I feel like you took only one part of my comment to disagree with out of context with the rest- I'm not even disagreeing that the MTA is inefficient, I'm just saying that by looking at only one data point (cost/mile), you're disregarding many others.

I think NYC is a bit of a perfect storm situation:

- 24 hour operations

- High labor costs, coupled with strong unions

- Legacy infrastructure to maintain (vs. new subways)

- extremely dense infrastructure to manage (NYC under-street infrastructure is famously messy/complex)

- Huge distance of track to maintain

- Large square mileage of city area to contend with

Surely this has to play a big part in the cost of building subways in NYC vs. simply, "The MTA wastes money"?


While size and square mileage would make things worse per km (or per km^2), they shouldn't affect unit costs.

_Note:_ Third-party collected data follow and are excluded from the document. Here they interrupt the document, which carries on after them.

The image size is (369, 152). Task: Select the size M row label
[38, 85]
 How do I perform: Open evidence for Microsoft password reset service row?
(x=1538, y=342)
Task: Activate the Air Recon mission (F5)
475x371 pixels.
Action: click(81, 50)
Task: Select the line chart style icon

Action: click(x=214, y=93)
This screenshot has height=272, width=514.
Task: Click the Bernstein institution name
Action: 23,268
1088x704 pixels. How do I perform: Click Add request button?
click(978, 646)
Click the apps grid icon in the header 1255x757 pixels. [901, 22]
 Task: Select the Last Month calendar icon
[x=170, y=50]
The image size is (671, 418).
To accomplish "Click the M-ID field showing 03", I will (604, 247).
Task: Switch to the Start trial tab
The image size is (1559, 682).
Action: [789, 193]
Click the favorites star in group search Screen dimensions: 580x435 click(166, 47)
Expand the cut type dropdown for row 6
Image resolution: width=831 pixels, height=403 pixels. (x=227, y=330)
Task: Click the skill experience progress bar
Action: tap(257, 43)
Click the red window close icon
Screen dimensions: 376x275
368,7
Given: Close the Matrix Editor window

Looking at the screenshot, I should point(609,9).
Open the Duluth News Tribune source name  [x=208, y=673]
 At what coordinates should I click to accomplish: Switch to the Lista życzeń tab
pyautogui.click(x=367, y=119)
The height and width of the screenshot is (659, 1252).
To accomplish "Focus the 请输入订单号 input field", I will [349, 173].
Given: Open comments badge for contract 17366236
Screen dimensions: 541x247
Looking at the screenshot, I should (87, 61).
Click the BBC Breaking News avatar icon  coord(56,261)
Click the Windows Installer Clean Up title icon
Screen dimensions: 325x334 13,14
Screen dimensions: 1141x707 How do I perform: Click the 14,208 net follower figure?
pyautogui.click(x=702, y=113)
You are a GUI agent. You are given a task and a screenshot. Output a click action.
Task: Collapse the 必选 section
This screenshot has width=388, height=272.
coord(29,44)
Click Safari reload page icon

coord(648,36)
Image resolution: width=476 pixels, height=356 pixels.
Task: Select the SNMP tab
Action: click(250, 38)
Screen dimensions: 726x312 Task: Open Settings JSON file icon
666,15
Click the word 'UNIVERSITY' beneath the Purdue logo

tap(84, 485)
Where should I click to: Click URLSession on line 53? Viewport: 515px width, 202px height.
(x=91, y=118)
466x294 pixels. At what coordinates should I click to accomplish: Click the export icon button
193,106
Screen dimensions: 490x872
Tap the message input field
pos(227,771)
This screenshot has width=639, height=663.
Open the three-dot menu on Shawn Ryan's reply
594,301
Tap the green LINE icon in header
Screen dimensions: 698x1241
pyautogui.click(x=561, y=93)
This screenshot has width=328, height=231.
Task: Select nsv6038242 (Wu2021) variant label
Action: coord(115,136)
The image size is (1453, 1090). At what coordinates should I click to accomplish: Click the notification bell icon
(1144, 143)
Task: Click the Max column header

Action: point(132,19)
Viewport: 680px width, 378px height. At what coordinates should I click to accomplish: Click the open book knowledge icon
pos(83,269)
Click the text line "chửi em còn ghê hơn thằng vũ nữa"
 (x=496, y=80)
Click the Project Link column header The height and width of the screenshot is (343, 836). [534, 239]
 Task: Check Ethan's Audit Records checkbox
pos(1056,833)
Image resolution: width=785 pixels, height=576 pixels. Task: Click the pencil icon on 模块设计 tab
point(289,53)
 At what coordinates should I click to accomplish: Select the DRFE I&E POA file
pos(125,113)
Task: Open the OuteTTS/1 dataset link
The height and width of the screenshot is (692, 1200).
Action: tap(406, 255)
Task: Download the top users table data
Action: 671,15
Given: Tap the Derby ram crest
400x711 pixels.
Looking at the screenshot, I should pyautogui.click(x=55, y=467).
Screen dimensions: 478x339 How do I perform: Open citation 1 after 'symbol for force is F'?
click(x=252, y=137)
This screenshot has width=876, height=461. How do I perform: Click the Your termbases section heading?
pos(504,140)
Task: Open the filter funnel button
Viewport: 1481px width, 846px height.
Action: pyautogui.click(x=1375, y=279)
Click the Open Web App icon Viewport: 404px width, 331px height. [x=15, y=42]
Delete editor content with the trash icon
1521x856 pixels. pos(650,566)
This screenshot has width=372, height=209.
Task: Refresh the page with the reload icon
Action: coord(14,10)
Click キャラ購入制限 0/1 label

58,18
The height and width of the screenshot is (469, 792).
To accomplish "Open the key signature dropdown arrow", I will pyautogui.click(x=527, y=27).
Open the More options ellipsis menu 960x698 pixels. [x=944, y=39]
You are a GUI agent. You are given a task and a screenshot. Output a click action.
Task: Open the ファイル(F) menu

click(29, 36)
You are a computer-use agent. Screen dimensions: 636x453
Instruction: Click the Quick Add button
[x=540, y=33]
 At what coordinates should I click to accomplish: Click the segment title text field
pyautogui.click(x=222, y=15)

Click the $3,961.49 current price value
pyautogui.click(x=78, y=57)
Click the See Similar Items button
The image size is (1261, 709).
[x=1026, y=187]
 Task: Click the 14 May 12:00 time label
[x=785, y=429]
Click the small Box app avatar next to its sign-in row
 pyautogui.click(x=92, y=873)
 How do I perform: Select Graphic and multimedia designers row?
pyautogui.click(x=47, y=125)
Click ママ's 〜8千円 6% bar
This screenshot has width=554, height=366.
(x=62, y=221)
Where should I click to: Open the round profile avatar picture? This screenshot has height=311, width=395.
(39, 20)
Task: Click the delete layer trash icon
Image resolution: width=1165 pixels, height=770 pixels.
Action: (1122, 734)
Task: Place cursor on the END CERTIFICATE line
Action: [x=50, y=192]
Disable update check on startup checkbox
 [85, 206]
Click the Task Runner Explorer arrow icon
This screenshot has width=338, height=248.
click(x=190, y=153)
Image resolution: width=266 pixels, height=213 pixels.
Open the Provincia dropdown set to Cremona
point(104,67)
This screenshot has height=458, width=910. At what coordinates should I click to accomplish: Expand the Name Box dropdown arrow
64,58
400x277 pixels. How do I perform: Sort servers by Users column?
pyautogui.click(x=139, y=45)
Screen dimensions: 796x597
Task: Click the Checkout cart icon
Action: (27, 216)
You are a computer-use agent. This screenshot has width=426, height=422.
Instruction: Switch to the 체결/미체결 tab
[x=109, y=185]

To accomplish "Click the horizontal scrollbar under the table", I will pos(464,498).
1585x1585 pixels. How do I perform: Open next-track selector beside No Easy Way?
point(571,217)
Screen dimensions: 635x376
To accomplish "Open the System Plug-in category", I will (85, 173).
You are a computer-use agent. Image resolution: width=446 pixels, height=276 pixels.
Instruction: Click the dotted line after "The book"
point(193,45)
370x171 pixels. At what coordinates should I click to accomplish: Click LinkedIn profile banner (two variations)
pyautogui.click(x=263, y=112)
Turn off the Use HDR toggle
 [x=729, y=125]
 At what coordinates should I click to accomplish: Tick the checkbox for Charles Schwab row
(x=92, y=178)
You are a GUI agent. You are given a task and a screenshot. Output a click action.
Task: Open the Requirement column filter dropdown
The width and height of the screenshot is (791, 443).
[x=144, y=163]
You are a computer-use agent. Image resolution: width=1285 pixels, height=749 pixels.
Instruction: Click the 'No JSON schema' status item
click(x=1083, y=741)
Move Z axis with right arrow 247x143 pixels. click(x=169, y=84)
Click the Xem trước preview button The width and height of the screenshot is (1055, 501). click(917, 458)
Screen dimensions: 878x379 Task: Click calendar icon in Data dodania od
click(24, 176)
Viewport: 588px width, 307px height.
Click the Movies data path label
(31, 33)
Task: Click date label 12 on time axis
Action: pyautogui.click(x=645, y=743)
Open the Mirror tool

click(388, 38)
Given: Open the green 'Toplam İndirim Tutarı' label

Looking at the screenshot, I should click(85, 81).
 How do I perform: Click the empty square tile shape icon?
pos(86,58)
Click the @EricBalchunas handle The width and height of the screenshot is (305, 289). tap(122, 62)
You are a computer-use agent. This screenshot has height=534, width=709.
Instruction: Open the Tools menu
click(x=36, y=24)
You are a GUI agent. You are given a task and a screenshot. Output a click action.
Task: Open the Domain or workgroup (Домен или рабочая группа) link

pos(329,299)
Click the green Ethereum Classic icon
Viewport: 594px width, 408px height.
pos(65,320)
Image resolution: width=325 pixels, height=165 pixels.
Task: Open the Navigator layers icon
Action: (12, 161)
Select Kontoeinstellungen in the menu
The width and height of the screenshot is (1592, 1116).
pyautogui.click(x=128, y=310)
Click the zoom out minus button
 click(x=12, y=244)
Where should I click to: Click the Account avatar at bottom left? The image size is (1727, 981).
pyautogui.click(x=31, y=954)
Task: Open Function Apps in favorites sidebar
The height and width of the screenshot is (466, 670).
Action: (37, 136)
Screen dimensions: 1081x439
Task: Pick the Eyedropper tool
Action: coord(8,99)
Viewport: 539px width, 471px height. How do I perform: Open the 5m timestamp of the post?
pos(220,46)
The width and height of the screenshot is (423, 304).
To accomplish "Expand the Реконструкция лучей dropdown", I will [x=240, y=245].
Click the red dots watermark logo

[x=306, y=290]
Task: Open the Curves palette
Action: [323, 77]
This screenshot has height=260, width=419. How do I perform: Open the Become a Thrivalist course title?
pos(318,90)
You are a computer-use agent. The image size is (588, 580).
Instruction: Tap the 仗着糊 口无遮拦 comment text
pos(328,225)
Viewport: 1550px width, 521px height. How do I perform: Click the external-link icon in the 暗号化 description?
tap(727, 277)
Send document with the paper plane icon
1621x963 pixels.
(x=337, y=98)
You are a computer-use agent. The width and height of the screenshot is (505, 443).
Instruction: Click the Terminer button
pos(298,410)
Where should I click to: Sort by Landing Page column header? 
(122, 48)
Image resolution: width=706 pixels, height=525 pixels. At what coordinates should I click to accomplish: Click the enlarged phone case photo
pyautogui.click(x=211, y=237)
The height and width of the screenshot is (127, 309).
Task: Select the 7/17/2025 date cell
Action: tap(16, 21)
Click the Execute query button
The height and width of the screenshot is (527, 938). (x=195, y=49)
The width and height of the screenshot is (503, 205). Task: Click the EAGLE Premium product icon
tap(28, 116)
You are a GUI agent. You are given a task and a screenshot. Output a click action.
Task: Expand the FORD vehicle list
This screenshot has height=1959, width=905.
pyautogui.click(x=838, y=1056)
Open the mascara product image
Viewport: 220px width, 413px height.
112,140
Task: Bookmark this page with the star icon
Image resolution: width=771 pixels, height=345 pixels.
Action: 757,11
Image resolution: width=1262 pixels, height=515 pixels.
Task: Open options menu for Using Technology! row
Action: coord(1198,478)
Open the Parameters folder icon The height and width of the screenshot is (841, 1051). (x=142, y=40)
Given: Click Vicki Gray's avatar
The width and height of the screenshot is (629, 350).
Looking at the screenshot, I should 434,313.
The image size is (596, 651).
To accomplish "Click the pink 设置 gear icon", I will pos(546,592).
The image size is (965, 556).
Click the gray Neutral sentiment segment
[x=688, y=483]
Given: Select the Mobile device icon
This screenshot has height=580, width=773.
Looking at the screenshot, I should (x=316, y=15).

See also these tweets (also from the linked thread) and various others by MarketUrbanism: https://twitter.com/MarketUrbanism/status/639265131885686784 https://twitter.com/MarketUrbanism/status/639445006084886529

Apparently turf wars ("Your job is to keep the LIRR out of Grand Central") and union contracts do contribute a lot to this perfect storm. I don't understand why you disagree with my use of the word "waste" to describe this.


But the cost of labor in those countries is much lower than in the US, no? (It actually makes sound $1B/km in the US sound way better than $500M/km in HK.)


On average, no. If you adjust for PPP (as my source did), Hong Kong and Singapore are wealthier than the US.

https://www.google.com/publicdata/explore?ds=d5bncppjof8f9_&...

However, due to exceedingly powerful transit unions, labor costs are higher in the specific case of infrastructure. As I said, waste.


GDP (and thus wages) in Singapore and Hong Kong are pretty high.

If they can get cheaper labour for construction, than only because they make it easier to import cheap labour, because they have saner visa policies.